Sebuah merek mobil terkenal bukan karena gencarnya promosi atau iklan, melainkan karena memang ia tahan uji. Yesus menerima kehormatan sebagai Iman Besar, itu bukan karena promosi atau iklan dari Allah, Bapa-Nya. Melainkan, Ia telah membuktikannya melalui pelbagai penderitaan, ujian dan cobaan itu! Yesus mengalami setiap hal yang harus dialami manusia, dan memang Ia benar-benar sama seperti kita dalam semua hal. Namun, berbeda dari kita, dalam segala hal yang harus diterima-Nya, Ia tidak melakukan dosa! Padahal kita tahu apa yang terjadi di sepanjang kehidupan-Nya. Betapa berat tekanannya, dan betapa hebat serangan dan pencobaan yang Ia alami. William Barclay menggambarkan bahwa pergumulan-Nya sungguh jauh dari ringan dan beratnya tidak dapat diukur. Mengapa? Kalau dibandingkan dengan kita, barangkali kita sudah jatuh dalam pencobaan jauh sebelum pencobaan itu mengerahkan semua kekuatannya.
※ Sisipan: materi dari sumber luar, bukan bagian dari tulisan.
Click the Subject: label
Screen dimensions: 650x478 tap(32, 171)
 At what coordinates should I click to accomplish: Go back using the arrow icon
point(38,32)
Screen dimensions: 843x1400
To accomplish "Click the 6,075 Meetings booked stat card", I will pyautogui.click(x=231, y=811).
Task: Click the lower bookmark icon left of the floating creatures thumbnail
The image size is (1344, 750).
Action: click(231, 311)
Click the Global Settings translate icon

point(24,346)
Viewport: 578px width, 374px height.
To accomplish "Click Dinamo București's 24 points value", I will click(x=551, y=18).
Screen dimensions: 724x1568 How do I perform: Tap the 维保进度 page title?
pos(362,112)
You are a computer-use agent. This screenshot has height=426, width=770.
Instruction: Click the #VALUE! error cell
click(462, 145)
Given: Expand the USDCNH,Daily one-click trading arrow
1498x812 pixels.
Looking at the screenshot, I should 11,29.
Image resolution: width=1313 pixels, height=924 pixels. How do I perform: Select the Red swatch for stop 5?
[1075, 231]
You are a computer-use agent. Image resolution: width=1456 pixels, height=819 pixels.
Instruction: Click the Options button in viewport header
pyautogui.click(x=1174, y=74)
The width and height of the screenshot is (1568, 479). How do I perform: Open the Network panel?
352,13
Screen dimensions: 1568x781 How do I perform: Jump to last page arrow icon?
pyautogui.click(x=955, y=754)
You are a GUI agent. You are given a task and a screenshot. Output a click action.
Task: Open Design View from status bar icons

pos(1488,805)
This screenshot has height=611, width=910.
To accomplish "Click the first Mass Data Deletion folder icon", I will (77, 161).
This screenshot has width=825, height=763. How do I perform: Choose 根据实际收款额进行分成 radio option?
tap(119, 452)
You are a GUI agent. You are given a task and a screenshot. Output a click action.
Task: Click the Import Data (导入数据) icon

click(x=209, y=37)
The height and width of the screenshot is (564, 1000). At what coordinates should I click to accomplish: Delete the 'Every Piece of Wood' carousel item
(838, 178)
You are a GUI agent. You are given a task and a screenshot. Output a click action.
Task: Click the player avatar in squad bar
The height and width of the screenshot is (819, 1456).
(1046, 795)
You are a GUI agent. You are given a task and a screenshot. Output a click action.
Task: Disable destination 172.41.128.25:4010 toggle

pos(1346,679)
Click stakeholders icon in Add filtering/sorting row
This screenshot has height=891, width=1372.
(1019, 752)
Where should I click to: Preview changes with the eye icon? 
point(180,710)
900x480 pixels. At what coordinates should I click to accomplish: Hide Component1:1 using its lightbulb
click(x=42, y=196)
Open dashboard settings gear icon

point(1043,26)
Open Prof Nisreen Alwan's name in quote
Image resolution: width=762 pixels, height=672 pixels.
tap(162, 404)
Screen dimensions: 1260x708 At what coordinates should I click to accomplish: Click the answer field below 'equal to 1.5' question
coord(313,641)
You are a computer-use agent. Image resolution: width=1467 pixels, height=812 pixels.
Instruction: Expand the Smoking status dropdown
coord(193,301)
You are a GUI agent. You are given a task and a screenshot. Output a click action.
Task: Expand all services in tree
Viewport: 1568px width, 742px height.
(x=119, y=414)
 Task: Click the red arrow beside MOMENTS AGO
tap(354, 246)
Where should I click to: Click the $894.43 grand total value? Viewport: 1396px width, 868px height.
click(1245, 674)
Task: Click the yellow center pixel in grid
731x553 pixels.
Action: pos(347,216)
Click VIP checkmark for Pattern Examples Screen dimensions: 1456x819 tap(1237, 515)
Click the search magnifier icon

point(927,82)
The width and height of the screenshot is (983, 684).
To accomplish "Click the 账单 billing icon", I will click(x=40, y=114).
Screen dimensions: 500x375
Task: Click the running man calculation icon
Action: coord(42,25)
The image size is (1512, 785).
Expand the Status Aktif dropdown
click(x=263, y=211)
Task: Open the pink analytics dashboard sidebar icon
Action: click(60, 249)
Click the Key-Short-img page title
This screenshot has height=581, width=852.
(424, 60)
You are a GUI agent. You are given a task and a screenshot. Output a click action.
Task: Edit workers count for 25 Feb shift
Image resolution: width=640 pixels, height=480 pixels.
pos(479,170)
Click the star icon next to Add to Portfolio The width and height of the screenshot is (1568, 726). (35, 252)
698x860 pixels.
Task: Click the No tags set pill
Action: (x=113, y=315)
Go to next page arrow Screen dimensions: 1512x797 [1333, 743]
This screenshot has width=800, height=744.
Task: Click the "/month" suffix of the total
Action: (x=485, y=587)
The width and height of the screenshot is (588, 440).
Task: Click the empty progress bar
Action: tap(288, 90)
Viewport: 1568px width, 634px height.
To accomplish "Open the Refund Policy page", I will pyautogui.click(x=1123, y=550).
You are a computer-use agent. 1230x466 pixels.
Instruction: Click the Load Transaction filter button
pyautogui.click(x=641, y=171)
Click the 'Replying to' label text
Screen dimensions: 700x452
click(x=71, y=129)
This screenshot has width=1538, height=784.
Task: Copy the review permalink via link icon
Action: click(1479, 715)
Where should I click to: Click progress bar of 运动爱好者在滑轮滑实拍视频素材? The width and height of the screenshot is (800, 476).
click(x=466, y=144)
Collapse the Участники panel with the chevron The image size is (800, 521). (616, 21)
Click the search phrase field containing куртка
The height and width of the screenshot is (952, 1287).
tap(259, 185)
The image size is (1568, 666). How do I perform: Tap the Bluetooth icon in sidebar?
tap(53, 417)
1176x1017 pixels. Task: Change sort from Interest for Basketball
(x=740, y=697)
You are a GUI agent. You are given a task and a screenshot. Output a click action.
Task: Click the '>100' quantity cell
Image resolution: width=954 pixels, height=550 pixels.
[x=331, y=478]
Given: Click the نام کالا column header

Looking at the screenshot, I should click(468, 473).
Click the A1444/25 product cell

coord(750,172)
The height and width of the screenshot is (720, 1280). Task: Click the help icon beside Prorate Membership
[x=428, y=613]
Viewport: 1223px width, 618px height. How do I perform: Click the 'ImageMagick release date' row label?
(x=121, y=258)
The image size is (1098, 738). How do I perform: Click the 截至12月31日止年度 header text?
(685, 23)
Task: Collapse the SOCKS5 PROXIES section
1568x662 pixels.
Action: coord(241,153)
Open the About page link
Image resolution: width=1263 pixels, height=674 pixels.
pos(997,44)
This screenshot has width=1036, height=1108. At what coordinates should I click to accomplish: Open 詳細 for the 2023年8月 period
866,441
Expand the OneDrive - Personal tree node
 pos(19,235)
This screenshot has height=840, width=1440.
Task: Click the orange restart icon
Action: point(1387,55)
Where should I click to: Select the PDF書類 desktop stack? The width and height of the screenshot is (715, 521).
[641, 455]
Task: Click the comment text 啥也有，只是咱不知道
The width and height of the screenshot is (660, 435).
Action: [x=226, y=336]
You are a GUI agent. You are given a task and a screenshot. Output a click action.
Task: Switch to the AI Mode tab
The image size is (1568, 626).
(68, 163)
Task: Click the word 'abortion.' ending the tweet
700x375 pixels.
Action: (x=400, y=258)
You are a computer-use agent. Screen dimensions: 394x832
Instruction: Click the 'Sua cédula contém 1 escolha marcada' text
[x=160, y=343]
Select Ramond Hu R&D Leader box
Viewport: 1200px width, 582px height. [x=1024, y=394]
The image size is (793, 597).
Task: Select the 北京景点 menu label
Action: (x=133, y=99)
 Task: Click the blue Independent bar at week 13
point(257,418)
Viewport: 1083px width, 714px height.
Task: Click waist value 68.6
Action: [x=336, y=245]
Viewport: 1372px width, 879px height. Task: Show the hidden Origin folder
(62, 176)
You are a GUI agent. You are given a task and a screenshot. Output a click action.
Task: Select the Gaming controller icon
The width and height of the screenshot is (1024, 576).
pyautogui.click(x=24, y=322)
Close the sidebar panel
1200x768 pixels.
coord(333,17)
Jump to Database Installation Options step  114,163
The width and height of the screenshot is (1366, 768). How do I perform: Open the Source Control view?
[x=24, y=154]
Kita tidak pernah tahu pencobaan itu pada level yang paling dasyat! Mengapa? Karena sering kita sudah jatuh lama sebelum tingkat itu dicapai. Tetapi Yesus dicobai lebih dari kita, sebab terhadap Yesus si penggoda mengerahkan segala kekuatannya untuk menyerang dan menggagalkan misi Yesus. Renungkanlah hal ini dengan mengambil contoh rasa sakit sebagai pembanding. Ada tingkat rasa sakit yang dapat dirasakan oleh manusia. Masing-masing manusia punya ketahanan sendiri sampai level berapa ia bertahan menanggung rasa sakit. Namun, ada batasnya. Pada batas tertentu kita sudah tidaklagi tahu apa dan bagaimana rasa sakit itu. Kita keburu pingsan, tidak sadarkan diri. Sampai pada batas tertentu, kita pun bisa kehilangan kesadaran terhadap pencobaan. Tetapi Yesus, dapat sampai pada batas akhir pencobaan dan bahkan jauh melampauinya dengan keadaan tetap sadar. Sampai akhirnya menyerahkan nyawa ke dalam tangan Bapa-Nya. Maka benarlah jika dikatakan bahwa Ia dicobai dalam semua hal seperti kita; dan benar juga jika dikatakan tidak ada seorang pun yang telah dicobai seperti Dia!

Sebagai pengikut-pengikut-Nya, mestinya tidak menjadikan pencobaan sebagai alasan untuk jatuh bahkan hidup di dalam dosa. Pencobaan bisa dan harus terjadi dalam hidup kita. Pandanglah itu ibarat kita sebuah mobil yang sedang diuji coba. Kelak kita akan lulus uji, bukan hanya nama saja yang disandang, melainkan memang kenyataan demikian. Bukan hanya bangga dengan iklan, nama, sebutan, atau merek “anak-anak Allah” melainkan kenyataannya memang demikian: tangguh dan tahan uji!